How could I tell these people that most Americans had never heard of Uyghurs, East Turkestan, or Xinjiang? That the cavalry wasn't coming? Even being on the backburner (like the Kurds) would be an improvement given their status as non-entities.

By the time of my 1999 trip to the Silk Road city of Kashgar in southern Xinjiang, what Western media call "a low level insurgency" had heated up. The Chinese had torn down all but a few blocks of the ancient old town to put up prefab apartment buildings. But the Uyghurs weren't taking it lying down. ETIM separatists, some of whom had trained at jihadi camps in Afghanistan, were blowing up a Chinese government office every few days. "Goodbye, Interior Ministry!" gloated my server at a sidewalk noodle joint after the sound of an explosion ricocheted down the boulevard. "We are fighting hard against China to show you Americans we are serious. The U.S. stands for freedom."

Then came 9/11. The Bush Administration, wanting to avert a Chinese veto of its invasions of Afghanistan and Iraq in the U.N. security council, drafted China into the "war on terrorism" by granting it a free pass to beat up its Tibetans and Uyghurs. Citing the fact that ETIM members had received arms and training from the Taliban (but only to fight China), China convinced the U.S. State Department to declare the group a "terrorist organization" affiliated with Al Qaeda.
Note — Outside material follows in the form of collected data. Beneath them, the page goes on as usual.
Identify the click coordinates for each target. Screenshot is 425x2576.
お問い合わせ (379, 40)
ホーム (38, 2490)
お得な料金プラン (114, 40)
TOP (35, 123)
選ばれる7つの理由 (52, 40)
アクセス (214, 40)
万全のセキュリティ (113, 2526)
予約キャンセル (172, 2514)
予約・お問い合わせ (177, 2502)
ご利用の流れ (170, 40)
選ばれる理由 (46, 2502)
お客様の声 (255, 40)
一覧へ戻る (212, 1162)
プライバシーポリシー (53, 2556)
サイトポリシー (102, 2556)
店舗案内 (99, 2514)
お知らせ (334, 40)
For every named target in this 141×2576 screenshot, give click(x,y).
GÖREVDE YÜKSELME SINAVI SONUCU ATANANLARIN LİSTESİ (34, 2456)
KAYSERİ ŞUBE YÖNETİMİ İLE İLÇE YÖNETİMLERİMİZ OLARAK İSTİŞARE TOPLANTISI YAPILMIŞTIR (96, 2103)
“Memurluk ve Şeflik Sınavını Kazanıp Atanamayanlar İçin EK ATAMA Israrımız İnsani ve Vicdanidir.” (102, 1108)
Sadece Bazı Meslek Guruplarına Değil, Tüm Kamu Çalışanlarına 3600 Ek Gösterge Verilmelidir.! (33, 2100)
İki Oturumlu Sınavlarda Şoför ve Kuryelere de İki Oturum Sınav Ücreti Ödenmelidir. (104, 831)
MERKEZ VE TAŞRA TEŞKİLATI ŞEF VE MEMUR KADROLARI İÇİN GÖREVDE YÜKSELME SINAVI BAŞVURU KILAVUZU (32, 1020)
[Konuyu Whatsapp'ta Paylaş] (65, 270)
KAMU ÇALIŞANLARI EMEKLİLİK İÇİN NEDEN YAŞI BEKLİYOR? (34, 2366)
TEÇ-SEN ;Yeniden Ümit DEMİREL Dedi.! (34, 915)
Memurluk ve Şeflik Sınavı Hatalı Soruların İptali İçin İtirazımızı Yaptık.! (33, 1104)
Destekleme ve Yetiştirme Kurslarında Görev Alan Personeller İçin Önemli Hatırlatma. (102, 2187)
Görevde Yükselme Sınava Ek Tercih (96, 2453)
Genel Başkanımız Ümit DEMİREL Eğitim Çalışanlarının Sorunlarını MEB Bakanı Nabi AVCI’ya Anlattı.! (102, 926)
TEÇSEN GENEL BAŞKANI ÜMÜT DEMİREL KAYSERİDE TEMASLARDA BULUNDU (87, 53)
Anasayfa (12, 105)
In "Xinjiang: China's Muslim Borderland," Graham Fuller and Jonathan Lippman write that this "U.S. declaration [was] catastrophic" for the Uyghurs. The United States had given Beijing "carte blanche to designate all Uyghur nationalist...movements as 'terrorist.'"

Twenty-two Uyghurs have since joined the ranks of the "terrorists" incarcerated at Guantánanamo concentration camp. Two Uyghur men, 29 and 31, faced a U.S. military tribunal on November 19, charged only with membership in ETIM and attending a Taliban training camp for anti-Chinese fighters. Military insiders say most of the Uyghurs will eventually be released, but not to China--our ally in the "war on terrorism"--because they would probably be tortured and/or executed.

Martial law remains in force in Xinjiang. The post-9/11 crackdown began with hundreds of arrests and the executions of nine "religious extremists and terrorists." One of the dead, convicted of "contributing to disturbance by nationalist splittism forces," had been overheard joking that he hoped America would come to Xinjiang to free the Uyghurs from Chinese rule.